* **Text shown**:

★ ★ ★ ★ ★ ★ ★

The front counter has a bell. The duvets match the shower curtains. I check into my harbor view room, drop my backpack on the edge of the creaky bed, loosen the plastic latch and slide the glass door right, letting the thin sunlight and salt water and log truck fumes in. I lean against the wrought iron railing, feet on the deck covered in its green astroturf: breathe. Maybe I’ll stand here for a while and look at that huge tanker ship bob in the Port.
The last road before town hits Sound is a logging truck road. I run along it, toes catching in concrete cracks. I pick wild blackberries and raspberries growing along the edges, standing in dead grass ditches with dandelions gone to seed, hiking boots snapping thorns off vines. A truck pounds by, chrome grill and sooty exhaust pipes, pitchy logs fresh from the chainsaw bouncing and swaying in the bed. I run behind it sucking in the wood and salt and gasoline, tonguing the seeds stuck in my teeth, fingers purple.

★ ★ ★ ★ ★ ★ ★

* **Data records**:

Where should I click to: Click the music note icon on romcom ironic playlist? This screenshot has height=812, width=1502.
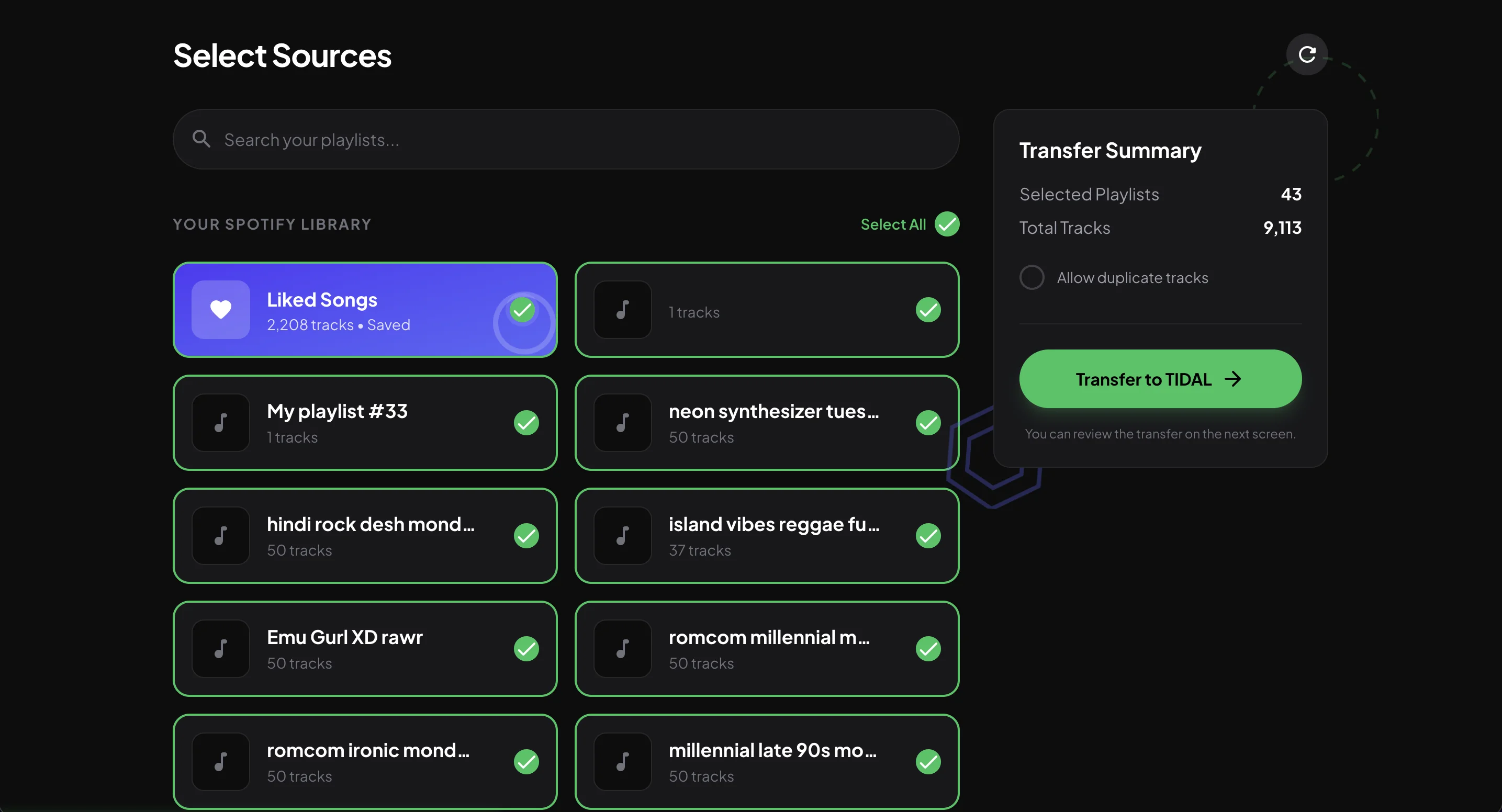pos(220,761)
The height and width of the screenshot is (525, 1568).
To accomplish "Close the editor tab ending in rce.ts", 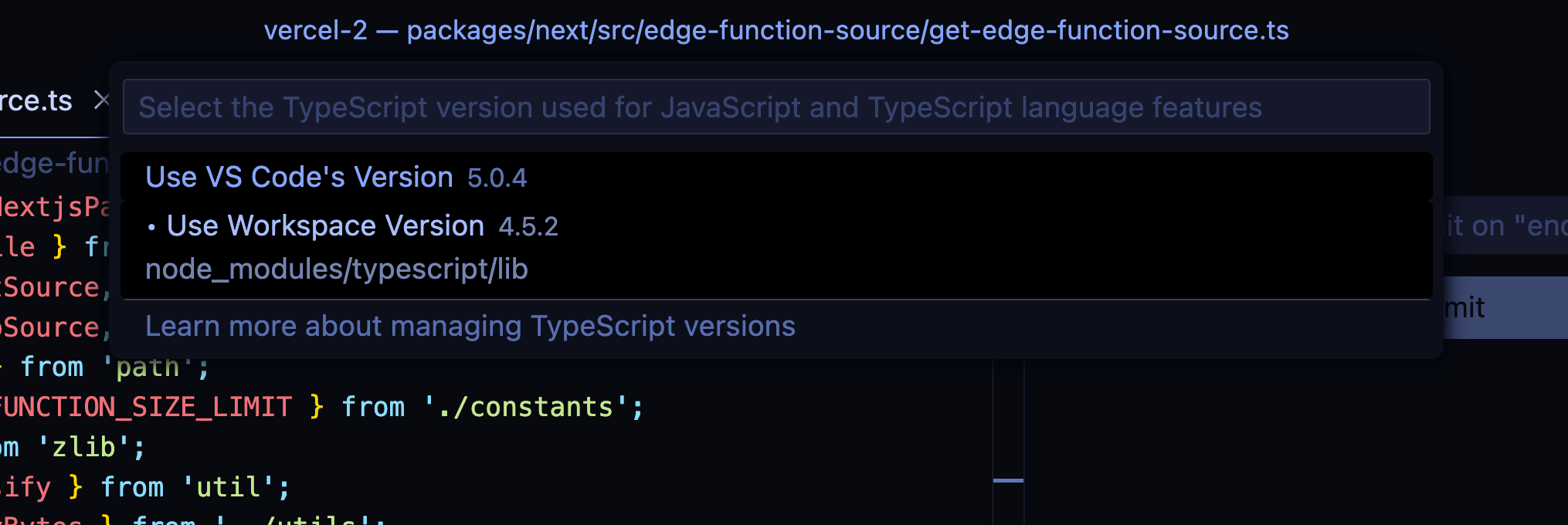I will click(101, 100).
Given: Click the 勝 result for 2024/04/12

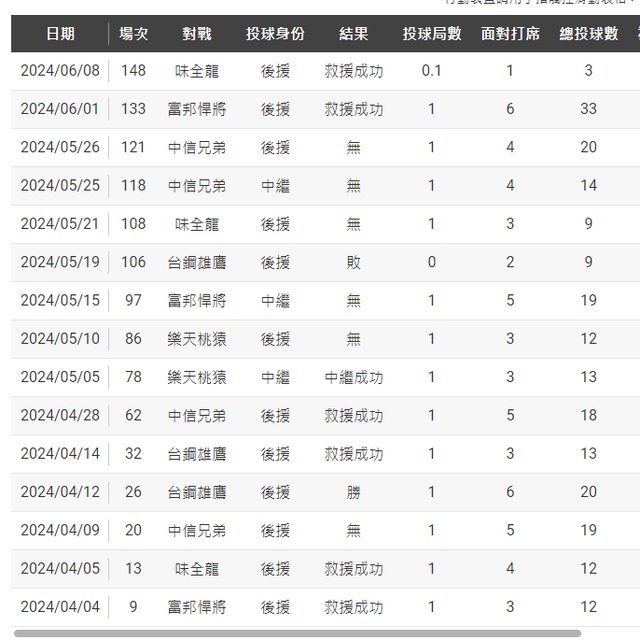Looking at the screenshot, I should click(x=354, y=492).

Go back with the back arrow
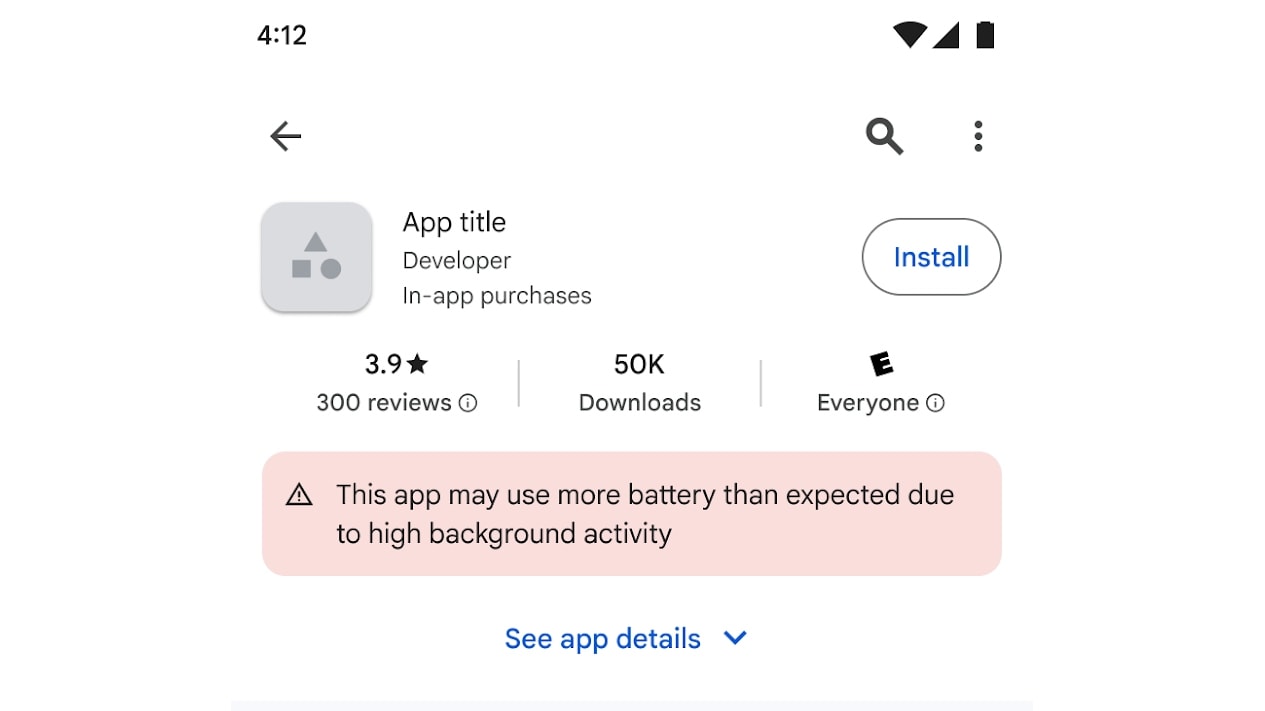[x=285, y=135]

★ ★ ★ ★ ★ ★ ★

Copy out the stretch of the harbor town passage from "The front counter" through "in the Port.", word for word.

* **Reply to the task**:
The front counter has a bell. The duvets match the shower curtains. I check into my harbor view room, drop my backpack on the edge of the creaky bed, loosen the plastic latch and slide the glass door right, letting the thin sunlight and salt water and log truck fumes in. I lean against the wrought iron railing, feet on the deck covered in its green astroturf: breathe. Maybe I’ll stand here for a while and look at that huge tanker ship bob in the Port.